POUR EN SAVOIR PLUS:
> www.wto.org/trips
> les ADPIC et la santé
> les ADPIC et la biodiversité
> OMS-OMPI-OMC

> nouvelles sur les ADPIC

 

DEUX DÉCLARATIONS DE DOHA

La Conférence ministérielle de Doha (Qatar) a donné lieu à deux déclarations.  La déclaration principale, plus connue sous le nom de "Déclaration de Doha", porte sur le programme de travail des négociations, appelé informellement "Programme de Doha pour le développement" ou "Cycle de Doha", ainsi que sur d'autres questions.

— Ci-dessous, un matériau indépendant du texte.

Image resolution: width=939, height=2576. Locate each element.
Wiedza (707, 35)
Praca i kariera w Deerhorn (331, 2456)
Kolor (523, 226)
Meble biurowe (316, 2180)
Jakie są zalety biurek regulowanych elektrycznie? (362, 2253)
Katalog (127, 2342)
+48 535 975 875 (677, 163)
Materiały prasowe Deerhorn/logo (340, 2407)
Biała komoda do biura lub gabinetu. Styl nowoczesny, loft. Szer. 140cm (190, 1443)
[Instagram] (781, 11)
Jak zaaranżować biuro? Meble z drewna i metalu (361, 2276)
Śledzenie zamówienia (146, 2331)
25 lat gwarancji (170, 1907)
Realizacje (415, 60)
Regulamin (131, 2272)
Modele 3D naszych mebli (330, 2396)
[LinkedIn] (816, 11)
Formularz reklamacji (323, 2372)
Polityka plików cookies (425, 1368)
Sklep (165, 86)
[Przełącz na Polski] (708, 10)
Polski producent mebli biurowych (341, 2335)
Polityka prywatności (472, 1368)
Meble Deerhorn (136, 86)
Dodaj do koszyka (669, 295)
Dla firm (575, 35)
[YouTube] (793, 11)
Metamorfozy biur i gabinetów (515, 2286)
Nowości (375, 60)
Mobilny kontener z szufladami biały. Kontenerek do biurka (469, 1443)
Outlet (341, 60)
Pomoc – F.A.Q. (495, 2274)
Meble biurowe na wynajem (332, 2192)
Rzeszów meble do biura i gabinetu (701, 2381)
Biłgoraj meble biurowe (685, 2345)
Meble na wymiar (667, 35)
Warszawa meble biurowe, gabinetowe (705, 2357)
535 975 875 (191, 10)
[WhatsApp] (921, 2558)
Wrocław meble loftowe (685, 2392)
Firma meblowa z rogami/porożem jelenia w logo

Les ministres ont également publié la Déclaration sur les ADPIC et la santé publique, dont une disposition, le paragraphe 6, appelait des décisions concernant un problème spécifique.  Ces décisions ont été prises en 2003 et 2005.  Le "système prévu au paragraphe 6" qui en résulte supprime les obstacles liés à la propriété intellectuelle qui auraient empêché les pays d'utiliser des licences obligatoires pour fabriquer des médicaments génériques destinés exclusivement à l'exportation vers des pays n'ayant pas la capacité de les fabriquer eux-mêmes.  Mais la Déclaration dans son ensemble est bien plus que cela.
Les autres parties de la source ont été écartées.